Eoin Morgan is letting England down by not touring Bangladesh, how can he ask his team to go the extra mile now?
- One-day captain Eoin Morgan has decided not to tour Bangladesh
- Morgan has pulled out of the tour due to concerns over safety
- Sportsmail columnist Nasser Hussain believes he's letting England down
- Not going on the tour will 'undermine the batsman's authority'
- Hussain is will be in Bangladesh to cover England's tour for Sky Sports
Eoin Morgan has always been his own man but an England captain cannot stand by and watch his players do something he is not prepared to do himself. He should be with his team in Bangladesh.
Morgan’s belief in his way being right, his stubbornness and self-belief, has made him the main driving force in England’s one-day revolution over the last 18 months and that has been hugely beneficial to English cricket.
And there is no doubt that missing a tour for security reasons is very much down to an individual because, however many security measures the ECB and Reg Dickason take, they cannot absolutely guarantee anyone’s safety.
Eoin Morgan has thought long and hard before deciding not to tour Bangladesh with England
But, as captain, Morgan surely should lead by example and be on the tour with his team
But I do believe it is different for a captain. As a leader you should either be trying to convince your team and the ECB that it is not right to travel or, if the decision is made that the team should travel, then you should go yourself.
The next time Morgan asks his team to go that extra yard one of them might look at him and think: ‘Hang on, when we put our necks on the line by going to Bangladesh and took ourselves out of our comfort zone, you weren’t with us. Where were you when we were surrounded by tanks and snipers and couldn’t leave our hotel rooms?’ It has to undermine his authority.
Morgan cites a security issue in Bangalore in 2010 as a big factor in his decision. He was close to a bomb going off while playing in the Indian Premier League.
As captain, how can Morgan ask he players to go the extra mile now following his snub?
But that hasn’t stopped him going back to India since then and playing in the IPL. Is it different?

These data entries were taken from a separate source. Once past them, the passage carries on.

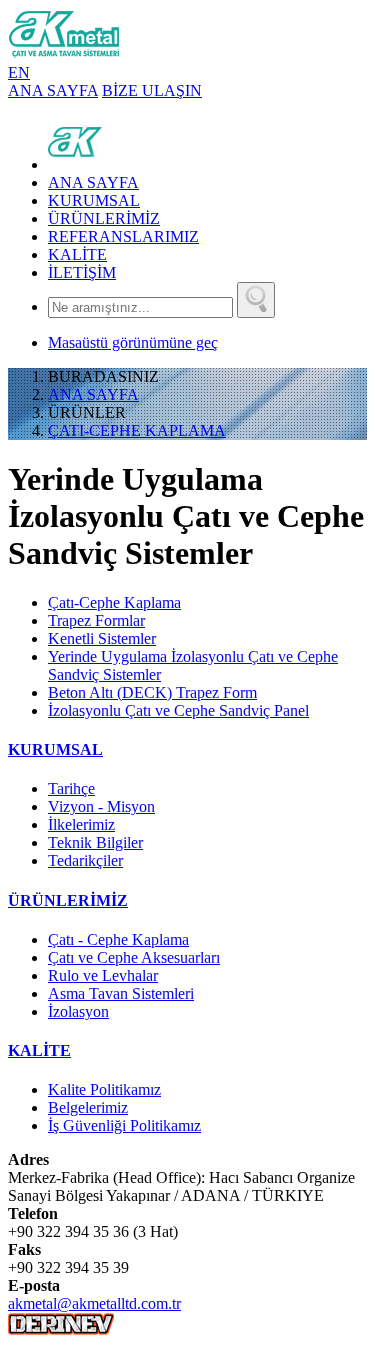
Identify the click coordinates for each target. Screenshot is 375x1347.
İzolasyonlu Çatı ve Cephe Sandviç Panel (178, 710)
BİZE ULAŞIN (152, 90)
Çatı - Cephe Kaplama (118, 939)
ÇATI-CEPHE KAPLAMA (137, 430)
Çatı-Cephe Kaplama (114, 602)
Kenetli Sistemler (102, 638)
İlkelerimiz (81, 824)
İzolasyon (78, 1011)
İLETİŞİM (82, 272)
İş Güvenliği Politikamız (124, 1125)
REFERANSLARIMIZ (123, 236)
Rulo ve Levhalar (103, 975)
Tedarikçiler (85, 860)
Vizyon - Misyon (101, 806)
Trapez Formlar (96, 620)
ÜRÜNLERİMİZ (104, 218)
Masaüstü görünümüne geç (133, 342)
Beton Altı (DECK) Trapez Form (152, 692)
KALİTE (77, 254)
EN (19, 72)
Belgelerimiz (88, 1107)
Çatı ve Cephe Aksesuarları (134, 957)
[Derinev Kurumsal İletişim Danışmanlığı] (61, 1329)
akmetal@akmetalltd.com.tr (94, 1303)
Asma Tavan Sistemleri (121, 993)
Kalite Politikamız (104, 1089)
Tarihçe (71, 788)
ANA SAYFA (53, 90)
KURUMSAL (94, 200)
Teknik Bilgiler (95, 842)
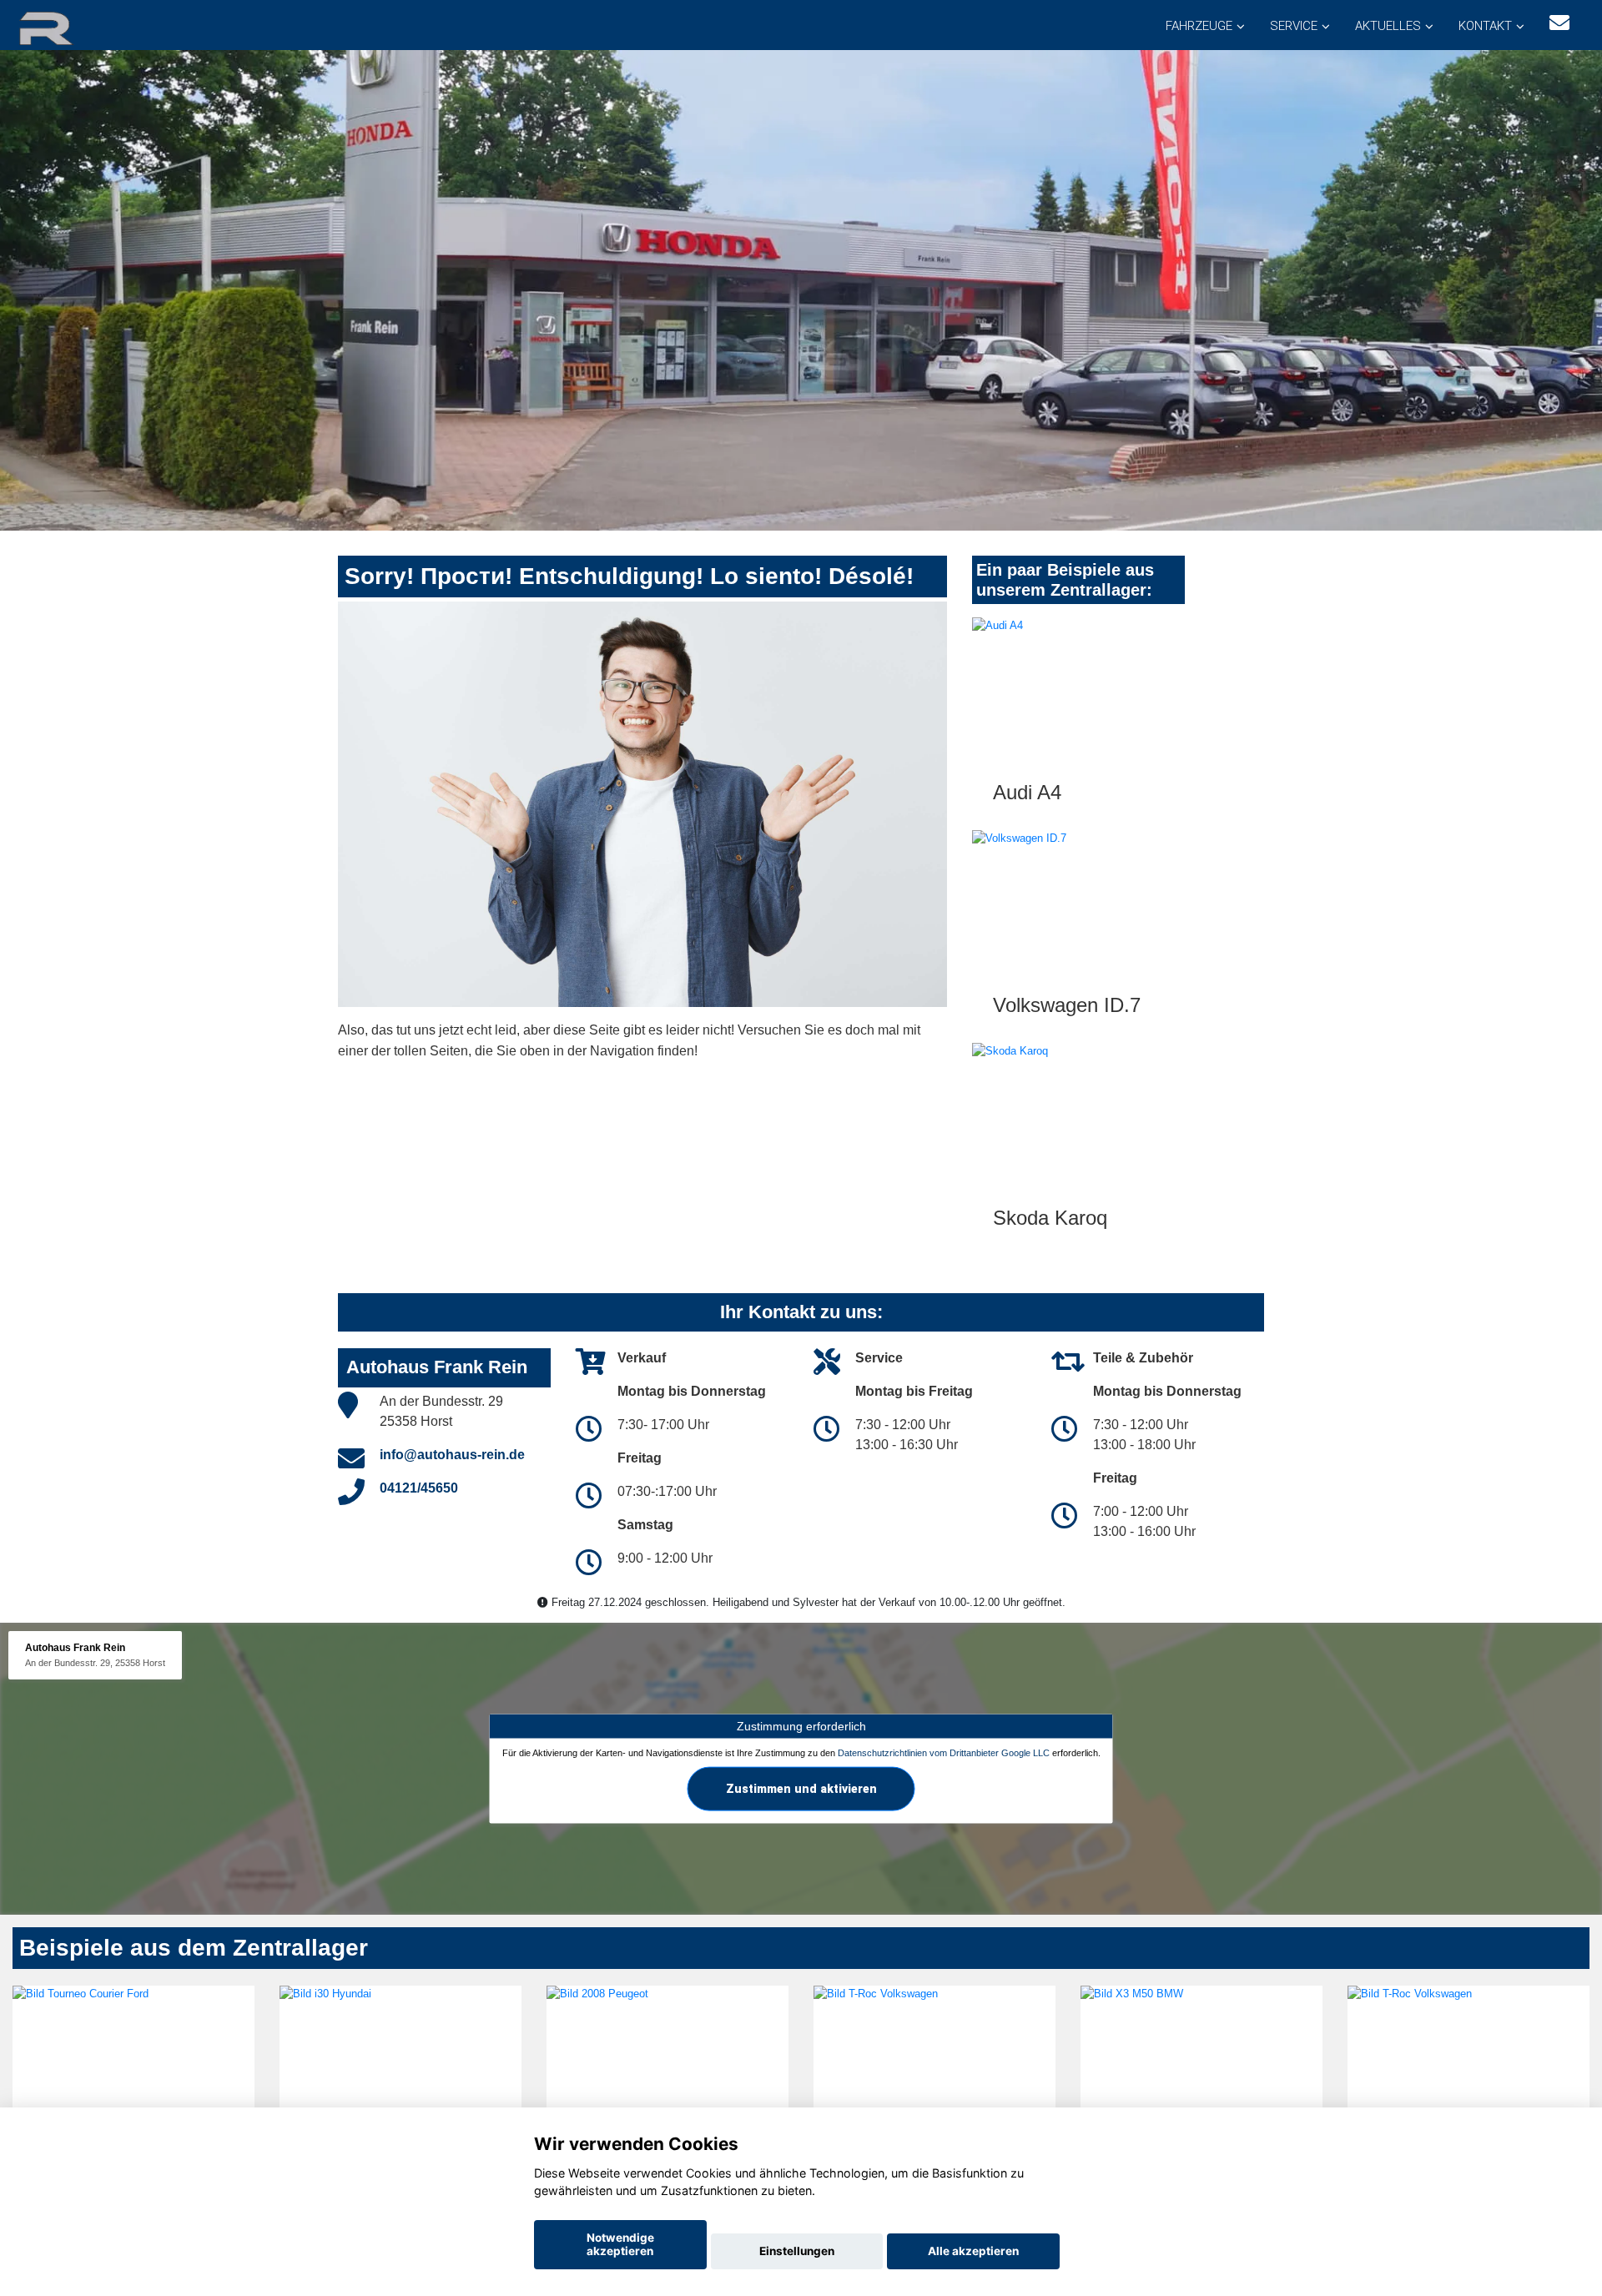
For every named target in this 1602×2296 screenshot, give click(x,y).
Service (1293, 25)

Are you any more secure travelling around India with England during the one-day tour in January than you would be in Bangladesh?
I would like Morgan to explain that. I would like him to tell us why, if he was spooked about being so close to that explosion six years ago, he has continued to go back to India year after year?
But this is not a deal-breaker. Morgan is an important cricketer and I don’t think he should lose the captaincy over this. He has to realise, though, that if someone comes in and plays well, it provides a dilemma for the selectors. It will raise question marks over his right to walk back into the side.
If Jos Buttler does well as captain, could Morgan's place in the team then be in doubt?
If Jos Buttler does well as captain or if someone like Ben Duckett comes into the side and smashes it around, then Morgan may lose that cushion around his place. He cannot live off his captaincy as he did when he went 21 games without a 50.
This sort of situation has happened before. When I was England captain in 2001 we faced a big decision over whether to tour India a month or so after 9/11. There were a lot of concerns over security in that part of the world and Andrew Caddick and Robert Croft told me they did not feel comfortable going, which I understood and respected.
As it turned out, Croft did not play for England again, but that was not because he refused to go. It was because Ashley Giles came in for him, bowled well and took his place as our main spinner. It could happen again.
There were similar decisions to make when I was captain, India in 2001 and Zimbabwe in 2003
I was actually twice in a similar position to Morgan when I was England captain and there were major concerns over whether we should travel, firstly that time to India in 2001 and then to Zimbabwe in 2003. Zimbabwe was a political issue rather than one of safety. I felt we should not travel to play a World Cup match for moral reasons because of what was going on in that country under Robert Mugabe.
For us to have played in Zimbabwe would have condoned the Mugabe regime and, having spoken to people like Andy Flower and Henry Olonga, I recommended we pull out even though it was fudged to suggest we were not going for security concerns.
India was different but it never entered my mind that my team should go there without me.
Morgan finds himself in a different position to Alex Hales, who is also not touring
I will be in Bangladesh to cover the tour and I have no reservations about that
Morgan is not the sort of character who appears prone to self-doubt. He is single-minded, crystal clear in his thought processes, and now he has made up his mind I don’t think he will fret or question what he has done. I admire him for that. It is just that he is in a different position now to someone like Alex Hales.
I am going to Bangladesh to cover the tour and I have no reservations about that. The sad fact is that any of us could be under threat anywhere in the world, including at Lord’s or anywhere we have always perceived as safe.
If you start saying no to Bangladesh then where do you draw the line? So much of the real point and pleasure of touring and playing sport will be lost because of all the security measures, but that is a price we all have to pay.
The players will be cocooned in their rooms and will develop a siege mentality. That is a great shame but the bottom line is that if the team are going, if the ECB deem it safe, then the captain should be there.